Farrah Grant, M.A., has incorporated service learning into her “Intro to Sustainability” course (SUST 1000), which to date offers several sections per semester, for about four years. The students learn how to analyze sustainability issues at the system level, identify cultural and accessibility changes required to make an impact, and dig deeper into specific topics like food waste and landfills.

“Inherent in sustainability is action and doing and transformative change, so I feel I can't teach sustainability without practicing it,” Grant says. “That's why it's important to get students doing that hands-on work, so they see the impacts of what they're reading about. This learning isn't passive, and it doesn't end here.”

In this experience, the students took a day’s worth of trash from the Milo Bail Student Center, including more than 20 bags that were destined for the landfill and one bag intended for recycling. They spent their time sorting the trash into five waste streams: traditional recycling, Hefty recycling (for harder-to-recycle plastics), compost, glass, and landfill.

“It’s one thing to read about how much food waste there is, or even to watch a documentary about it. But there’s something about actually sorting through the trash and seeing first-hand how much of it can be diverted to other places, that really makes an impact,” says Emily Ernst, a junior environmental science major. “I appreciate this class for helping me think more critically about my choices because every single one makes a difference.”
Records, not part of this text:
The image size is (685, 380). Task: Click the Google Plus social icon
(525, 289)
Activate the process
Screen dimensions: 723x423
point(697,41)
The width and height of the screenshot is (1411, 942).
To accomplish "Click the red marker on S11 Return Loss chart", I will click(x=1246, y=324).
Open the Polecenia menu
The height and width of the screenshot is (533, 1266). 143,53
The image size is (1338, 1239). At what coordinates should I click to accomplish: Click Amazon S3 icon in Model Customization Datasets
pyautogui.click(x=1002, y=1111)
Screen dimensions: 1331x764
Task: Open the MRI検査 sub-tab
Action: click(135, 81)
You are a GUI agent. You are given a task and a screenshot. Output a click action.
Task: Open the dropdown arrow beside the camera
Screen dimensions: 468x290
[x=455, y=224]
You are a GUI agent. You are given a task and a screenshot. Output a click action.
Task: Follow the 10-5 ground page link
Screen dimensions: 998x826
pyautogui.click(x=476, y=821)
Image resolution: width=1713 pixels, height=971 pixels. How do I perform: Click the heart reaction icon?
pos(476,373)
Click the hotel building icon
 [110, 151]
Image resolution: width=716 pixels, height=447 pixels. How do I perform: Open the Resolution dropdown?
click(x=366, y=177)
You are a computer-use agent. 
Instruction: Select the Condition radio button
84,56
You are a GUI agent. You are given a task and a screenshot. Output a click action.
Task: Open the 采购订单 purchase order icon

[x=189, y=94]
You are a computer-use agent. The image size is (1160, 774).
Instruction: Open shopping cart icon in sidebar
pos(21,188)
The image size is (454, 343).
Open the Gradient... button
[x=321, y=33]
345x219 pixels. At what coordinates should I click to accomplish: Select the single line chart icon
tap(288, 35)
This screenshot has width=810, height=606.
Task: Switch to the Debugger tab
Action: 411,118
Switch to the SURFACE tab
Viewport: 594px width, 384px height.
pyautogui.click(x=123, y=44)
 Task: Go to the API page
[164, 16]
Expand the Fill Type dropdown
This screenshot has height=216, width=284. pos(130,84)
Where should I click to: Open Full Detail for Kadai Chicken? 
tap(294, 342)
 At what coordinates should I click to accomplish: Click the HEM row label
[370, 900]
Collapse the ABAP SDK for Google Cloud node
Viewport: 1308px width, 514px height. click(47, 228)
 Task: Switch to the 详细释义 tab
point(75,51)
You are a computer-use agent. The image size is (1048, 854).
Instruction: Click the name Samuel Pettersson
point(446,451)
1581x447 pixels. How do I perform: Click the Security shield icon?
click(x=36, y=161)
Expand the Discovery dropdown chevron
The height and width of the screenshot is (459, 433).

Before I learned what I know now, I did not have any idea what sustainability even was. Now I am aware that it is the vision of creating a brighter world for future generations while still meeting the needs of the current population.

 Joey Heavican, a freshman biology major
Data shared after the waste sort by Kristina Hughes, Sustainability Coordinator at UNO, showed that when properly sorted, more than 85% of materials that were destined for the landfill had the potential to be diverted.

“Our campus sustainability goal is to be zero-waste by 2030,” Hughes says. “This means that we want more than 90% of the materials coming from campus to be diverted into other waste streams like compost, recycling, glass, etc. This exercise showed UNO has the potential to be zero-waste if we all do our part to properly sort our materials.”

The project didn’t end with the waste sort on the UNO campus; the class also partnered with Blackburn High School to share lessons learned. The UNO students taught the high school students how to perform a waste sort and gave presentations on how Omaha Public Schools could incorporate composting into the curriculum. Blackburn hosts both a Horticulture Academy that teaches basic gardening skills and advanced techniques like hydroponics, as well as a Culinary Academy that focuses on nutrition and culinary techniques. The sustainability topics covered by the UNO students, especially those related to food waste and composting, fit in nicely. And with this added partnership, the UNO students gained some leadership experience along the way.

“Seeing the students take ownership of this project, that's the kind of educational experience that I strive for,” Grant says. “[Service learning] is so rewarding from a teaching perspective. These experiences are changing the way students think about and perceive the world.”